EXERCISES:
1. Please answer these questions about the comments on vegan mayonnaise:
(a) What kind of milk does Choclette say to use?
(b) What does Lucy think she will add when she tries it?
(c) Where does Choclette say she first made it?
2. Continue the comments on vegan mayonnaise from their last reply.

READING TEXT:

+ + + + +


    • Choclette

      22nd January 2020 at 9:30 am

      Making mayonnaise can be tricky, but this method is really easy. Just make sure you use soya milk. Makes all the difference. Even though it’s vegan, it tastes very similar to regular mayonnaise.

  3. Helen - Cooking with my kids

    22nd January 2020 at 9:31 am

    I had no idea it was this easy to make vegan mayo at home. I had no idea what would replace the egg until now. I also love that you can use a stick blender and just mix it all together – that sounds so much easier. #CookBlogShare

    • Choclette

      22nd January 2020 at 7:26 pm

      The stick blender method is just brilliant Helen and it really comes together in seconds.

  4. sherry

    22nd January 2020 at 9:31 am

    sounds great! thanks.

  5. Lucy

    22nd January 2020 at 5:23 pm

    Going to have to give this a try, I think with garlic!

    • Choclette

      22nd January 2020 at 7:25 pm

      Well yes, aioli is just so delicious, especially with chips.

  6. Nico | yumsome vegan food and travel

    22nd January 2020 at 5:24 pm

    Looks great, Choclette – I’m such a sucker for mayo! xx

    • Choclette

      22nd January 2020 at 7:24 pm

      Oh indeed. It’s such useful stuff. I’d be a bit stuck without it.

  7. Veronica

    22nd January 2020 at 5:35 pm

    This looks yummy – and so easy too Going to try it SOON!

    • Choclette

      22nd January 2020 at 7:20 pm

      It’s tasty for sure, but the main thing is that it’s so very quick to make.

  8. Chloe

    22nd January 2020 at 5:36 pm

    Wow I had no idea you could make proper emulsified mayo without egg – so clever!

    • Choclette

      22nd January 2020 at 7:18 pm

      Until I made it on the vegan course, I had no idea either. What I find so interesting is this blitzing it all in one go method.

+ + + + +

GIVEN ENTRIES:
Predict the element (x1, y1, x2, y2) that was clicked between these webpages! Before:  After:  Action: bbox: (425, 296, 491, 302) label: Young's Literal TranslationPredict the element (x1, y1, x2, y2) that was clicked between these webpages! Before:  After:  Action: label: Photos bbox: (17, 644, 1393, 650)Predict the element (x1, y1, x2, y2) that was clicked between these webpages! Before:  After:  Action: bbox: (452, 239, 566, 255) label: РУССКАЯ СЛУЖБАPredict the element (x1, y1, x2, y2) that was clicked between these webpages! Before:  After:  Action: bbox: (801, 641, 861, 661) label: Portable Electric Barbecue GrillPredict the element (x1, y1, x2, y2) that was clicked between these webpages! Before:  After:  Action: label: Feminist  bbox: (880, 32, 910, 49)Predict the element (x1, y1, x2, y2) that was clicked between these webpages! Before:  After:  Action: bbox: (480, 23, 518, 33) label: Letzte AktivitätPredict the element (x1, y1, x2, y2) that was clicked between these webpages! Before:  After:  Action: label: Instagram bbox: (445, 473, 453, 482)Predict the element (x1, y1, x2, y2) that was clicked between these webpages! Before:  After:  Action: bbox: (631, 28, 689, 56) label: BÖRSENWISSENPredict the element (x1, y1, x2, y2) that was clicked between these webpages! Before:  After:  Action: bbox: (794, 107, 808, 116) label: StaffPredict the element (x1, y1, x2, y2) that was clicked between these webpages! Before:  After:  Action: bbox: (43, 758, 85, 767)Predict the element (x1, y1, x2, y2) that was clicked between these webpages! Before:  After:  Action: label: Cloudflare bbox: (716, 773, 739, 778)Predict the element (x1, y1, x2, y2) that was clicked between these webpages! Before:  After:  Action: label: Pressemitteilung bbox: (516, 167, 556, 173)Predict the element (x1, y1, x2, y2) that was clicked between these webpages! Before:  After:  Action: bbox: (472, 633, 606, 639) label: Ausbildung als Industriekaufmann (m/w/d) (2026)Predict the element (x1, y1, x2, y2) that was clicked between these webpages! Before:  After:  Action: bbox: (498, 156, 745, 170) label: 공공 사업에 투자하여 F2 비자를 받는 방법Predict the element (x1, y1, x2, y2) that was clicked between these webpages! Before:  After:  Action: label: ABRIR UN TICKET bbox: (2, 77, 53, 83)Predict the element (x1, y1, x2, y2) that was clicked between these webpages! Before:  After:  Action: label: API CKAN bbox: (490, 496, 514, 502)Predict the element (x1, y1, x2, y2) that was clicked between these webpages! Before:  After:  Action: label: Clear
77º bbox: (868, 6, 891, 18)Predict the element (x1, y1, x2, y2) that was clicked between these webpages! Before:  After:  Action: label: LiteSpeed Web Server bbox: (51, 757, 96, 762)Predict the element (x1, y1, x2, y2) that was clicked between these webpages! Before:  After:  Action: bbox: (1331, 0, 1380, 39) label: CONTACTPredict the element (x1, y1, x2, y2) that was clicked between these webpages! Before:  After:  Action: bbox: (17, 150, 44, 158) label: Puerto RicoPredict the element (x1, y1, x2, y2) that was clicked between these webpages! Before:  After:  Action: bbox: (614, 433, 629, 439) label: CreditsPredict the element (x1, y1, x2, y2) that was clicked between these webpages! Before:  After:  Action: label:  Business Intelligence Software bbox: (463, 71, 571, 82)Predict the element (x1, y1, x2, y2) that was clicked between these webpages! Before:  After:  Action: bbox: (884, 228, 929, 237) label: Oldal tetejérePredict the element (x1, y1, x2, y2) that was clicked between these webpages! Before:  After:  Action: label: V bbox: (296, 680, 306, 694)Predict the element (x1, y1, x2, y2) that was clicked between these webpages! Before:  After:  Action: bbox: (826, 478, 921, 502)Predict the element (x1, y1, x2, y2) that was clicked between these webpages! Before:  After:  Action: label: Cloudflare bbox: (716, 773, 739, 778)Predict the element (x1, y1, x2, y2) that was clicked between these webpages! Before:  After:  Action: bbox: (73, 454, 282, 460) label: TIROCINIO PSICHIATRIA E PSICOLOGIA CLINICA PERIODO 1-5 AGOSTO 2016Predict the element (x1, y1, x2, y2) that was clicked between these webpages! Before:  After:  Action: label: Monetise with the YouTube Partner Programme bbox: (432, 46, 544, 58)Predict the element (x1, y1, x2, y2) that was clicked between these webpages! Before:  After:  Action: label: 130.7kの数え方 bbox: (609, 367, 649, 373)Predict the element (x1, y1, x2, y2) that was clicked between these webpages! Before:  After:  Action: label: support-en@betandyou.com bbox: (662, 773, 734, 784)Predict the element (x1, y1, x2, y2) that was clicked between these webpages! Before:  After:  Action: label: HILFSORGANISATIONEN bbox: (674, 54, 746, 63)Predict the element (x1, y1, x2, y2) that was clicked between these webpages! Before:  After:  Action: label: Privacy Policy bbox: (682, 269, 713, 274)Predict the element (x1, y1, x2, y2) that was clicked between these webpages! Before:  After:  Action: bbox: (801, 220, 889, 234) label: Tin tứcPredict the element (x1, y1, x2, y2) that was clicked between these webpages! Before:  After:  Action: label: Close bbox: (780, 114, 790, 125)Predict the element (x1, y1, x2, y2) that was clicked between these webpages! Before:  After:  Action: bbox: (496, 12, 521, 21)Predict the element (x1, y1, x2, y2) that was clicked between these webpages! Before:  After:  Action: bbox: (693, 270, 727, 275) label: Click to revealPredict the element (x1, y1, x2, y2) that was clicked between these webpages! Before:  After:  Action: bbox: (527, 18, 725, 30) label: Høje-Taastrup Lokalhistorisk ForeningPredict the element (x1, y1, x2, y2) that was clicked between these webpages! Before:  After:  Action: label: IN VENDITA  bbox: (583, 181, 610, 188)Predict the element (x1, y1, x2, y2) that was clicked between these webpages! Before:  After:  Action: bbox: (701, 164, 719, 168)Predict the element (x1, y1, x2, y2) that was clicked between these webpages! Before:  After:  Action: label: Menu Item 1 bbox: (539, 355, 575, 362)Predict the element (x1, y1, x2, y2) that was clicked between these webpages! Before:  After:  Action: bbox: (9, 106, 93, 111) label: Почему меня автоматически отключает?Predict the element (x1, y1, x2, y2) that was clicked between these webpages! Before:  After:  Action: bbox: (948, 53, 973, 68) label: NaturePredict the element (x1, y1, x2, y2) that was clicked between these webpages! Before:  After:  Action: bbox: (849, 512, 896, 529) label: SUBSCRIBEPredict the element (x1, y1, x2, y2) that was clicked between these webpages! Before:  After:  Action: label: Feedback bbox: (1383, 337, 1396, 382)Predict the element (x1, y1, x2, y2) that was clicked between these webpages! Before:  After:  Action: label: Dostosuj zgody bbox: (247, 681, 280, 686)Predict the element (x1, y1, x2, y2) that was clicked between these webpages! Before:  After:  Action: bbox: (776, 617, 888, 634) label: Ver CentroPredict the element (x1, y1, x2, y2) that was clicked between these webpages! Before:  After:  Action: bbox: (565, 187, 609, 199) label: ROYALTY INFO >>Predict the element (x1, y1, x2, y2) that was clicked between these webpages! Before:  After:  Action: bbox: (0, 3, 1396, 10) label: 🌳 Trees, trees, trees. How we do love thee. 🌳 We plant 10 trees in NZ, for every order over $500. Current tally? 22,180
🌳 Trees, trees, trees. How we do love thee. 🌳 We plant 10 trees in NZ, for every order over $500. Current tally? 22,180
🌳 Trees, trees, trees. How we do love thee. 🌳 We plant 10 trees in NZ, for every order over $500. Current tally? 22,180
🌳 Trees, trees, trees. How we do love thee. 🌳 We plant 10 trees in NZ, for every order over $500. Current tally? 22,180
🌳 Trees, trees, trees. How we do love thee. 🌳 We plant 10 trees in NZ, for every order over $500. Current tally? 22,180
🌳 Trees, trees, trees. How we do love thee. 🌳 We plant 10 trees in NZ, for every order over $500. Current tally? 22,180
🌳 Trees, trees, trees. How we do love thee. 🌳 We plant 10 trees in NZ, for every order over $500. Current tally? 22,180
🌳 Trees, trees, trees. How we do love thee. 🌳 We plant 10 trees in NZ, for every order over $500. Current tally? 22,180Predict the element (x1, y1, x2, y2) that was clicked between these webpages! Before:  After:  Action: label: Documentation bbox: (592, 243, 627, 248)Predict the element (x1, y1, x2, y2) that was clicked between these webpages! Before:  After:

+ + + + +

TASK RESPONSES:
1.
(a) Soya milk.
(b) Garlic.
(c) On the vegan course.

2.
  9. Amber

    23rd January 2020 at 12:59 am

    Delicious! I like the idea of using a sesame seed oil over sunflower also for a little extra flavor also.

    • Choclette

      23rd January 2020 at 7:55 am

      Sesame oil has become my go to for mayonnaise now. It gives a lovely flavour without being overwhelming. That’s sesame seed oil though, not roasted sesame seed oil.

  10. Jill @MadAboutMacarons

    23rd January 2020 at 11:20 am

    I do need to get more into this vegan way of cooking – your mayo looks super, including all the variations.

    • Choclette

      24th January 2020 at 7:32 am

      It’s always good to vary your diet. Although we have several vegan main meals throughout the week, I’m not so good on breakfast and lunch. Taking part in Veganuary has forced me to be a bit more creative.

  11. Danielle

    23rd January 2020 at 4:26 pm

    Fantastic mayo to make at home – lets you use it in so many other dishes. I bet it is extremely flavorful, too!

    • Choclette

      24th January 2020 at 7:35 am

      It’s so quick to make, that it really doesn’t feel like an effort at all, so well worth doing.

  12. Sandhya Ramakrishnan

    23rd January 2020 at 7:41 pm

    Oh Wow! I never realized that making a vegan mayo at home is so simple. I love the texture and it looks just like the regular Mayo. I am so going to try it at home. Will shop for Soy milk next time.

    • Choclette

      24th January 2020 at 7:36 am

      Yay, let me know what you think when you try it Sandhya.

  13. Kate - Gluten Free Alchemist

    24th January 2020 at 11:56 am

    I love a good mayo, but I have never been very successful in making it. Yours looks absolutely perfect! Definitely tempted… xx

    • Choclette

      24th January 2020 at 7:50 pm

      I’ve only used small quantities in this recipe, so you don’t end up with a load of mayonnaise you can’t finish. But it also means you can afford to experiment without worrying you’re throwing a month’s wages into the bin.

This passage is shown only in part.